The cost of drink driving

Drink driving is an issue always guaranteed to make the news, and over the last few weeks it’s featured in the headlines even more frequently than normal.

This time it’s the issue of Alcohol Ignition Locks that have caused the reporters to grab their pencils and start scribbling their stories. Currently on trial in Bristol and Birmingham, ‘alcolocks’ as they’ve become known, are breath-testing devices fitted to the car’s ignition, disabling the engine if they sense that the driver’s been drinking alcohol.

Several companies linked to the motor industry have already called for alcolocks to be made compulsory for convicted drink drivers, and now online car insurance company, Duck2Water (www.duck2watercarinsurance.co.uk), specialists in providing cheap car insurance, have added their weight to the campaign too.

Disturbed by the fact that 20 per cent of motorists banned because of drink driving are re-offenders, Duck2Water are calling on the Government to make alcolocks, if trials prove successful, compulsory to all drink drivers once they complete their ban and return to the road.

Under the current Road Safety Bill, courts in the future could order those drivers banned for more than a year to fit one of the devices at their own cost if they wish to make a return to the road before their ban is completed.

But Duck2Water want the Government to go further and make alcolocks obligatory for anyone who finds themselves convicted of a drink driving offence.
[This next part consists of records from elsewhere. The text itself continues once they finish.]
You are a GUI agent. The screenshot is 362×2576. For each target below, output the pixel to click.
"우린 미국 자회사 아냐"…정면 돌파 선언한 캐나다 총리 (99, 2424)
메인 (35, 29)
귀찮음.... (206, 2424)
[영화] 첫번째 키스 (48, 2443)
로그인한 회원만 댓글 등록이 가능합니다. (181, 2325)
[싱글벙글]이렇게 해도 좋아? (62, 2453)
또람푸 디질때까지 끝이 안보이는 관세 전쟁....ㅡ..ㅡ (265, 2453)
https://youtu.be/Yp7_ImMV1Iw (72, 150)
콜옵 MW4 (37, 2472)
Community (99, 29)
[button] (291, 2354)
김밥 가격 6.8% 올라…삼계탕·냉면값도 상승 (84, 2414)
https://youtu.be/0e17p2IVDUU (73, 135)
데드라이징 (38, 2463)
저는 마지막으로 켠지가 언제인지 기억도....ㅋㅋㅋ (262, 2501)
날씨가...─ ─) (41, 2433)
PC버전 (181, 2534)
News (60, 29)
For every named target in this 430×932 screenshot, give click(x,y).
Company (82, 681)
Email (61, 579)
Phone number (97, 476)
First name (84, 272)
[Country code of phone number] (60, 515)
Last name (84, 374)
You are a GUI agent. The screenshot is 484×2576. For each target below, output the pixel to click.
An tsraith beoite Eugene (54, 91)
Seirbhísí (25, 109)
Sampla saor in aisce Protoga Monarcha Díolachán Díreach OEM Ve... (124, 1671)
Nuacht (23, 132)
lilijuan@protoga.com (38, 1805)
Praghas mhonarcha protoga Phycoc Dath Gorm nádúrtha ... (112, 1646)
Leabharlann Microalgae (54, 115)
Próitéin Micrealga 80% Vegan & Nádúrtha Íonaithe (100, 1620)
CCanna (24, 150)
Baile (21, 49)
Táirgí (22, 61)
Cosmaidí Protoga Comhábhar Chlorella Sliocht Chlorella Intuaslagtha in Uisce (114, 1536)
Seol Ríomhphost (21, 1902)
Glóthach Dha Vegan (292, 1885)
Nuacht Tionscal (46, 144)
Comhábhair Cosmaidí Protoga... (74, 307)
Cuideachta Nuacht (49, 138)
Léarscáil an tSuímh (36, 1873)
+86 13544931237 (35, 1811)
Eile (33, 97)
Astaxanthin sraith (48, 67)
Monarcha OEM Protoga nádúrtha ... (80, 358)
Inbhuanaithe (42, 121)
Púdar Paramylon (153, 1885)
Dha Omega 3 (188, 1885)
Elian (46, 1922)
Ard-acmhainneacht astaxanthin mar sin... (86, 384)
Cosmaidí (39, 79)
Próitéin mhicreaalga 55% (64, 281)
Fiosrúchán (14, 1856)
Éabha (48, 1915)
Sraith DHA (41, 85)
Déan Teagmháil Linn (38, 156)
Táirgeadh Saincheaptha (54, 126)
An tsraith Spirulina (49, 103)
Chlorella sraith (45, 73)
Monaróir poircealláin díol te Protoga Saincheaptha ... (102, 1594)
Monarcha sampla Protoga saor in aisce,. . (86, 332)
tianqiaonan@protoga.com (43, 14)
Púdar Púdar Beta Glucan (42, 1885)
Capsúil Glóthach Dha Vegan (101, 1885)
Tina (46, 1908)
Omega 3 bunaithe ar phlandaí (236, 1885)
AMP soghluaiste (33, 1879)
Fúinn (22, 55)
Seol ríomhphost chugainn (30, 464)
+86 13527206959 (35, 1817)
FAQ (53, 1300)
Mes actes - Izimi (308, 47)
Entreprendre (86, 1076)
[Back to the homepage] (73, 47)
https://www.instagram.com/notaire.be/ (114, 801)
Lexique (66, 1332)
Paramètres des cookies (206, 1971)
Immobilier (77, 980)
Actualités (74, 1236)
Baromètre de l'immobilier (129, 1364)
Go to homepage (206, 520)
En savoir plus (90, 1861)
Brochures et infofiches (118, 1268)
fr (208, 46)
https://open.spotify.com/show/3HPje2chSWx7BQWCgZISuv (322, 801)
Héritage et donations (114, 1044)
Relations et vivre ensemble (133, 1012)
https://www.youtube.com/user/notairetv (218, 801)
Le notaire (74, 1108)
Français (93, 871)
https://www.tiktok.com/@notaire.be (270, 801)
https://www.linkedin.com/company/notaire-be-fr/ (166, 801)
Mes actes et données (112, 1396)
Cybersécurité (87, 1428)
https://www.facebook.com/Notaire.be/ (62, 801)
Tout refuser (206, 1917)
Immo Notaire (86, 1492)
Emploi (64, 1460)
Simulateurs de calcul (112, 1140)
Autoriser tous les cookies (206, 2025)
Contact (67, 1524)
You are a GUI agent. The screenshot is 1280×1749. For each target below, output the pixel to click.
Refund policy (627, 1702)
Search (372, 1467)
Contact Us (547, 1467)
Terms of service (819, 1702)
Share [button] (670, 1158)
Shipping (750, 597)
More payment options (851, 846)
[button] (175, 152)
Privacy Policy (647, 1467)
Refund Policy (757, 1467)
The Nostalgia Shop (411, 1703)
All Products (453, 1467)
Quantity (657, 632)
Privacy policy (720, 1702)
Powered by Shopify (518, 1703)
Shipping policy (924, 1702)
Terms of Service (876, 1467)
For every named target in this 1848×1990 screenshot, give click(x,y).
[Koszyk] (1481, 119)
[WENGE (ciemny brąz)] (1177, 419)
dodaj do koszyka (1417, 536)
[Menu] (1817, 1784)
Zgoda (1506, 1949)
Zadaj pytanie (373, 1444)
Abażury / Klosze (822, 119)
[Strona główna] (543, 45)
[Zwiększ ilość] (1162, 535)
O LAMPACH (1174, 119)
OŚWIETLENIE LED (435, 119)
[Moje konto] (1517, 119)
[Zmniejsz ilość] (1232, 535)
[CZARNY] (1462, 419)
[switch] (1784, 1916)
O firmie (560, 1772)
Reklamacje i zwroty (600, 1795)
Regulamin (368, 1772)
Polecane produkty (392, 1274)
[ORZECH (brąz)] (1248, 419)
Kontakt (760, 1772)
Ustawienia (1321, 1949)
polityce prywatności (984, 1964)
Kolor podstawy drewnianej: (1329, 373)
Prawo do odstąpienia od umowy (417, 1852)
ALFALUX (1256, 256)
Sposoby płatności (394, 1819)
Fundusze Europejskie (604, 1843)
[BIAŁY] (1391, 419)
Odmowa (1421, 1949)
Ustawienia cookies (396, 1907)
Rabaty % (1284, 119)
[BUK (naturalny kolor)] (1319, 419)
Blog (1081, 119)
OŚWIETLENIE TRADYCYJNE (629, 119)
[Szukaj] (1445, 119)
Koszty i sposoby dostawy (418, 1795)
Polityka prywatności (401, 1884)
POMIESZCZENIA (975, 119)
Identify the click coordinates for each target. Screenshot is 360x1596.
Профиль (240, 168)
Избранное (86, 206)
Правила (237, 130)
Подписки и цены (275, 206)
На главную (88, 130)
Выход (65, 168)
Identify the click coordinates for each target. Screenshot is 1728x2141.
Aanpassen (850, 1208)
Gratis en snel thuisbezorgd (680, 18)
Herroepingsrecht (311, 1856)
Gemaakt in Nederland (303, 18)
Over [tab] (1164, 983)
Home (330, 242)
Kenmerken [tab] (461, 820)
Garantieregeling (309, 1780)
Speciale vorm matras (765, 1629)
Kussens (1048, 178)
The motor insurance firm’s spokeswoman, Rebecca Pearson, said, “Alcolocks should be used as a deterrent to stop the massive rate of re-offending, and not simply as a quick route back to the road for convicted criminals.

“If these trials that are currently underway prove that these devices work, then their potential is surely massive. Let’s harness that potential and make use of every possible method to prevent anymore pointless loss of live through someone else’s drink driving habits.”

23 per cent of people recently questioned admitted to driving after drinking more than the legal limit. Considering that the survey asked a broad section of society, this means that over seven million Britons could be taking the wheel when in a totally unfit condition to do so. Even more frightening is the revelation that nearly one in twenty (four per cent) admit they have driven after consuming more than 10 units of alcohol. This equates to over five pints of beer, a quantity that would leave some unable to walk, never mind drive.

Such alarming statistics can only reinforce the need for the Government to further their attempts to cut out drink driving, and, as Duck2Water claim, the alcolock could be one of the ways to do it.